A PROPÓSITO OU A DESPROPÓSITO: "Beatas, ratas de sacristia ou santas"
5 comentários:
Que profunda e tocante reflexão, Sr. Pároco...
Suas palavras me levaram a contemplar esse momento com mais silêncio e verdade. Essa dor que não é apenas de compaixão, mas também de reconhecimento, de quem percebe a própria miséria diante do amor de Cristo, é algo que me interpela muito.
Ao ler, lembrei me do chamado constante à santidade. Tenho buscado, ainda que com tantas limitações, seguir esse caminho, inspirando me na vida das santas, que souberam transformar a dor em amor e entrega.

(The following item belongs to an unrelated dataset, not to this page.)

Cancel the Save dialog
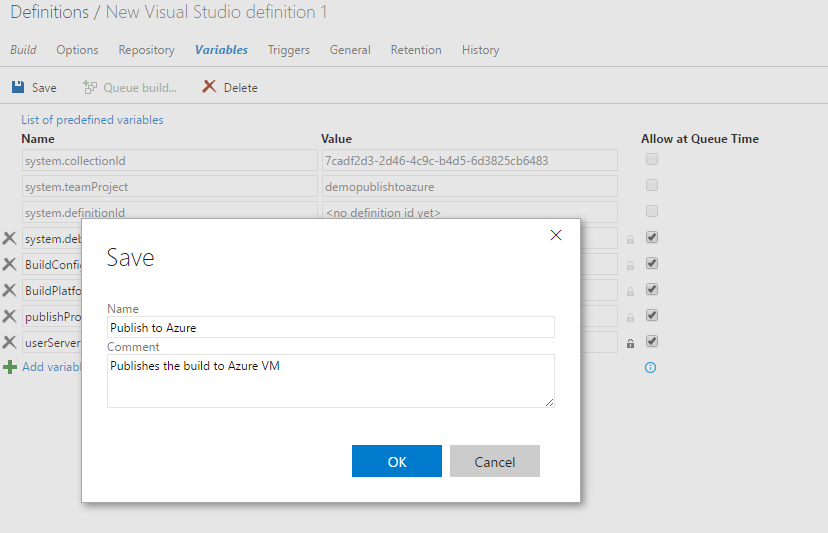This screenshot has height=533, width=828. coord(494,461)
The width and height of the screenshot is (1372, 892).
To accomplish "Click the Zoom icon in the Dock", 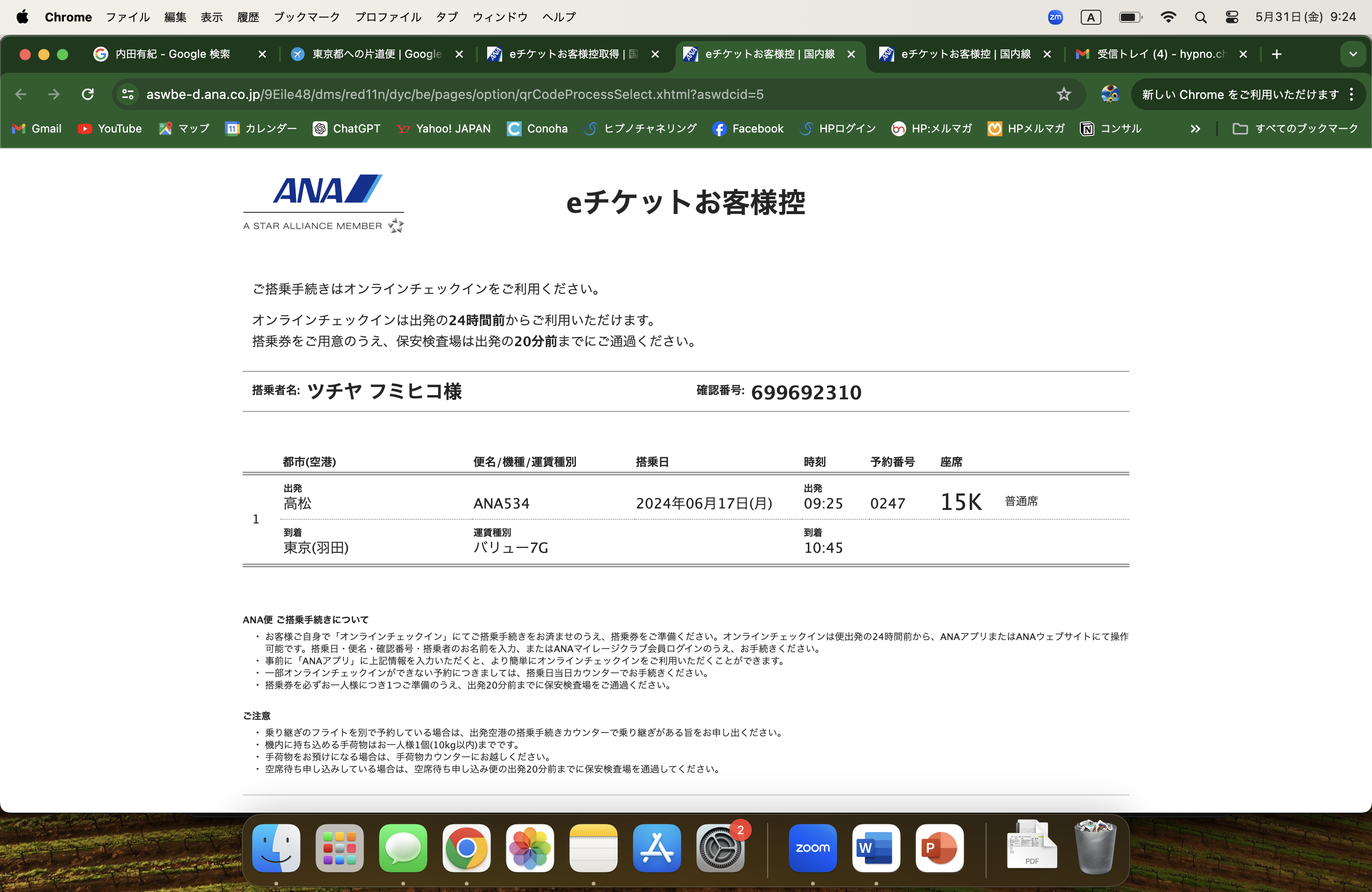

Esse “chorar por nós mesmos”, como o Senhor nos pede, é também um convite à mudança interior, a um coração mais humilde e mais voltado para Deus.
Veio me ao coração aquela palavra: “Criai em mim, ó Deus, um coração puro, e renovai em mim um espírito reto” Salmo 51,10. É esse o desejo que carrego ao meditar reflexões como a sua.
E confesso que fico também muito contente por ver uma nova postagem sua aqui no blog. Há algumas semanas lhe enviei um e-mail, depois de um tempo sem escrever, e como não tive resposta, ainda mais com as notícias dos temporais em Portugal, fiquei um pouco apreensiva. Ver o senhor escrevendo novamente me traz paz e alegria, por saber que está bem.
Que Deus o abençoe sempre e continue a inspirá lo nessas reflexões tão profundas, que tanto nos ajudam a caminhar.
Sabrina, a disponibilidade tem sido diminuta... muito diminuta!
Compreendo e imaginei que seriam dias ocupados demais... Mas o importante é que estejas bem!
De há uns tempos a esta parte que a disponibilidade tem vindo a reduzir-se... Deus lá saberá porquê! Grato pela atenção, Sabrina
Compreendo perfeitamente, Padre. Há fases em que Deus nos conduz por caminhos mais exigentes, e é natural que a disponibilidade se reduza.
Fraterno abraço!
(Não há necessidade de publicar essa mensagem, caso não deseje).